Today, I turn 26 years old. And my birthday wish is this:

Starting now - and for the rest of my days - I want to celebrate you and everyone I’ve been fortunate enough to have in my life.

I may have just met you, we may not have spoken in years, or we may have stories we laugh about from when we were growing up, but you’re here because I want to thank you. You’re here because you’re important to me. Because whether or not you knew it, at some point in the past 26 years you’ve helped me, inspired me, challenged me, made me laugh or cry, made me think differently, changed me, and however small the contribution, essentially made me as I currently exist at this moment.

It’s been over 3 years since I’ve made anything with honesty, with joy, with passion. I’ve been looking for ideas to fill the pages of artists books and moments to capture in light, but after laying bare my personal life in my first and only exhibition (see contain.her), I wasn’t sure how to move forward. I didn’t know what else I could say, and even more, I didn’t know if there was anything meaningful I had to say. So what happened?

 

I graduated, a relationship ended, I left San Diego, a relationship began again, I moved to Oakland, I got my first real job, my niece was born (to add to an amazing nephew), ballet, my father died, I moved in with 2 strangers into an apartment in San Francisco, I fell in love with a city, a dance studio began to feel like home, my grandmother passed away, good friends moved away... and in between all of these, many more friends, acquaintances and philosophical strangers have made a mark on my days, tempered the sadness, and brought so much more joy. In the past year and a half especially, I have been floored by the pain of losing loved ones and raised higher than I would have thought possible by family and unfamiliar faces alike.

I stopped trying to name my world for awhile and just lived in it, in ever-changing, rapidly moving newness, where it wasn't about being an Asian American artist or cultural histories and identity, but just about being. Growing into a different person. Forgetting what I learned. Re-learning it in new ways. Changing my mind hundreds of times. Making mistakes. Being scared. Experiencing tremendous loss and love. Holding myself together, holding others together, and allowing them to do the same for me.

 

After all of that, it finally feels like there's room again to step back and reflect on the last few years. I want to thank you for being part of the reason that I have something to say again, for being part of the story I tell when I talk about who I am now and who I hope to be.

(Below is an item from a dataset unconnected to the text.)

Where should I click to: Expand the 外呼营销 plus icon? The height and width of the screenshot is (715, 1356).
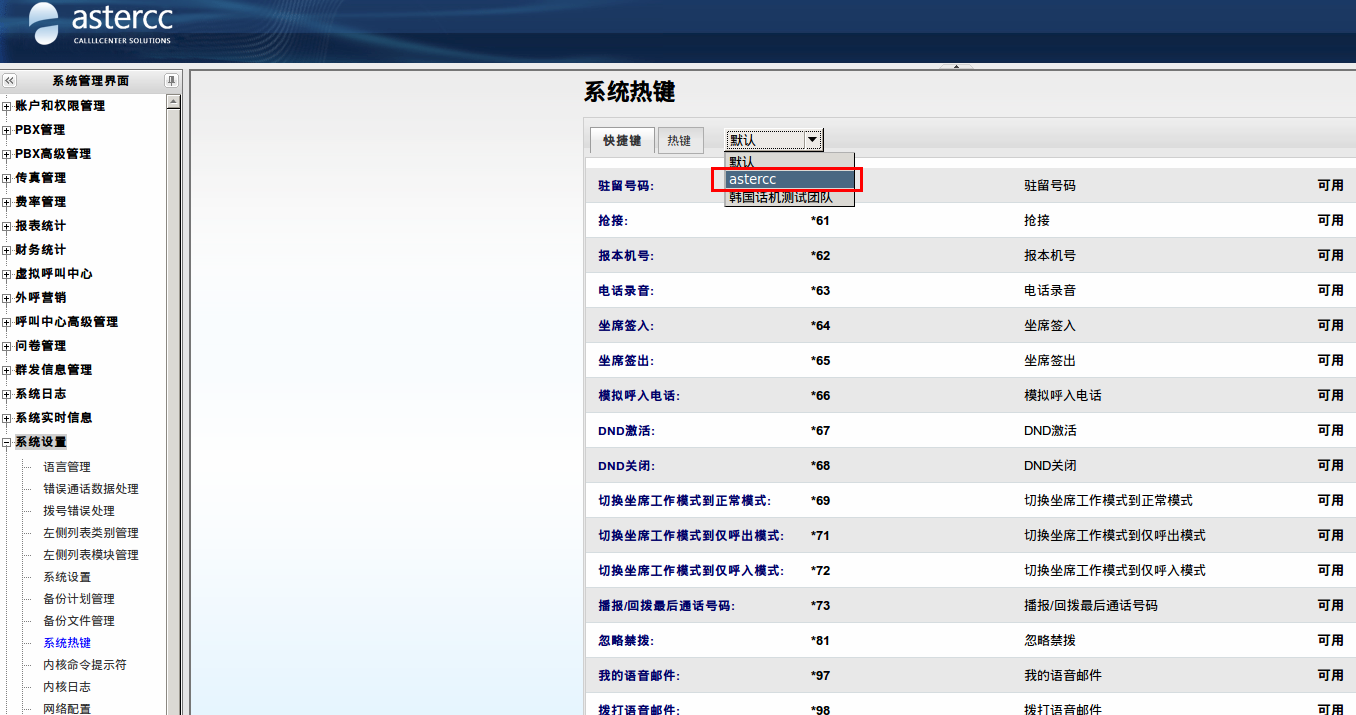pyautogui.click(x=7, y=298)
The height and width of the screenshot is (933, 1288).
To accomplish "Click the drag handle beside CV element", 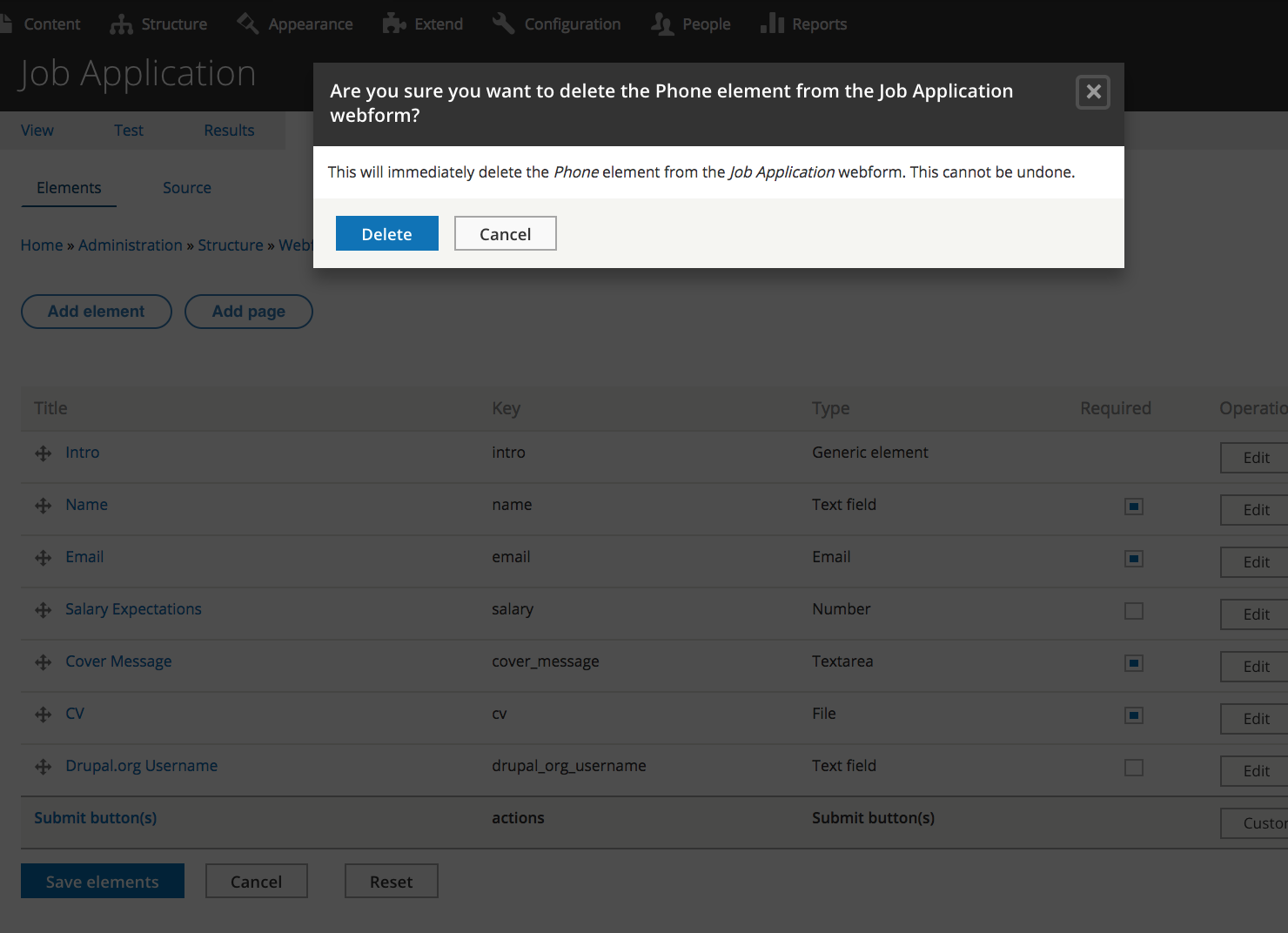I will click(x=43, y=715).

Project 26 is about gratitude and all the faces that belong to the people I’m thankful for meeting - all the people that have gotten me to this point - and more, all the people I have yet to meet that I’m sure will change my life. It’s about reconnecting and finding reasons to record the people I’ve missed. It honors the past, is thankful for the present, and eagerly embraces the possibilities of the future. Moreover, it’s about reclaiming a number that more people have told me to fear rather than celebrate. It’s about a change in perspective.

Yes, Project 26 is a lot of things, but essentially, over the next year, and really for the rest of my life, my goal is to take photographic portraits of all of these people - you included - as a way to map the places that life has taken me and to express gratitude for every person's influence, however small, that has nudged me in surprising and beautiful directions. The photographs will all find their way to this site (with your permission of course) as I take them.

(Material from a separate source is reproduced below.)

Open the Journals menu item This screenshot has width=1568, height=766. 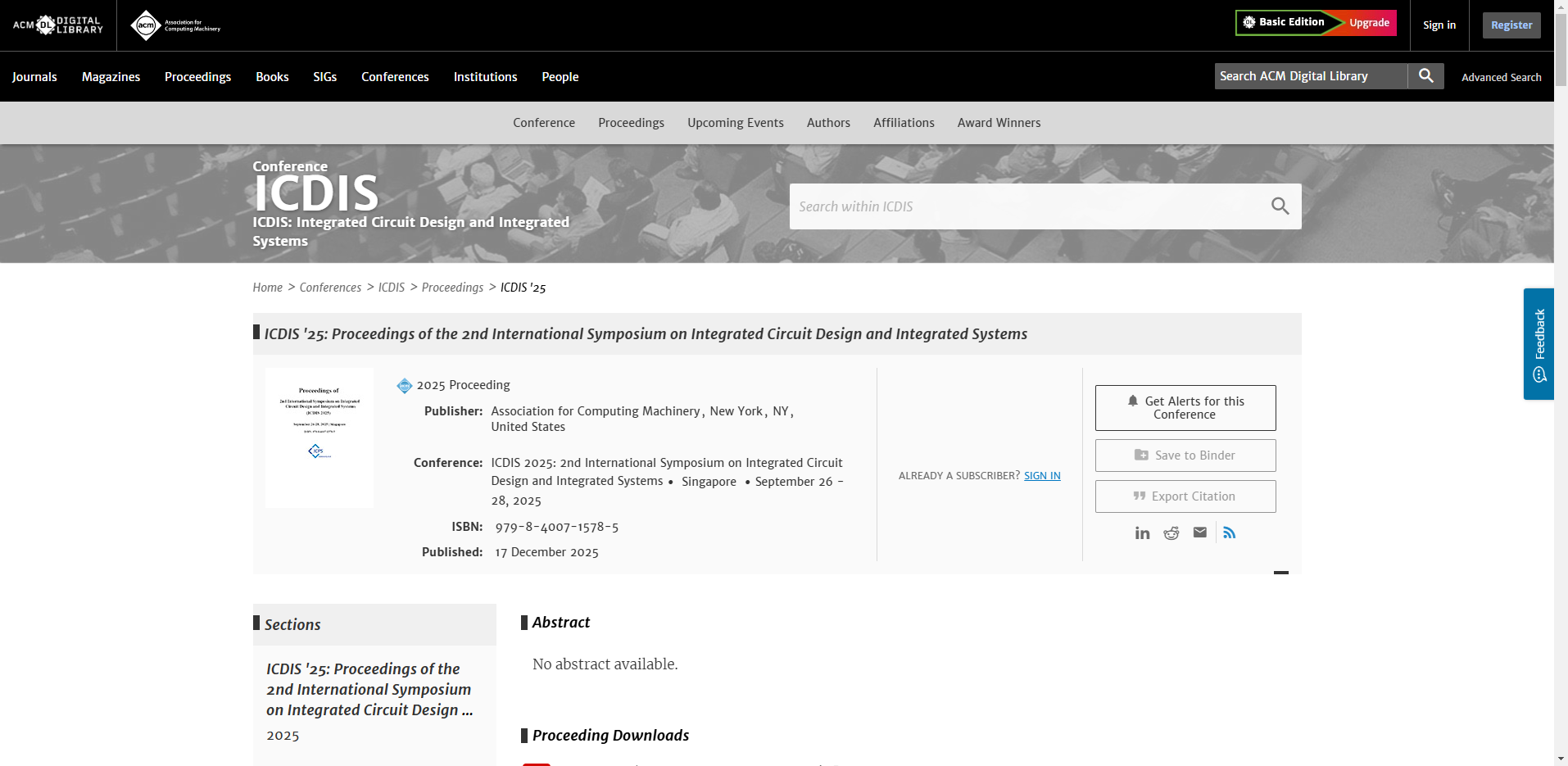(34, 77)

So if you would, please allow me to thank you in this way, to make a visible record of the intangible change that you’ve made in me.

A year ago I celebrated a quarter century of my life and thought it a major turning point, and the amount of living that’s happened in the past year truly was more amazing than I could have imagined it would be. But today I’m deciding that 26 means even more; it's years I can be thankful for in a way I didn’t fully understand before, 26 years of amazing people, conversations, adventures, comedies, tragedies, healing, mistakes, apologies, questions asked, grand ideas and so much more. I'm not the first person to practice gratitude in this way, and this may not be the big project I’ve been looking for, but I think it’s a good place to start.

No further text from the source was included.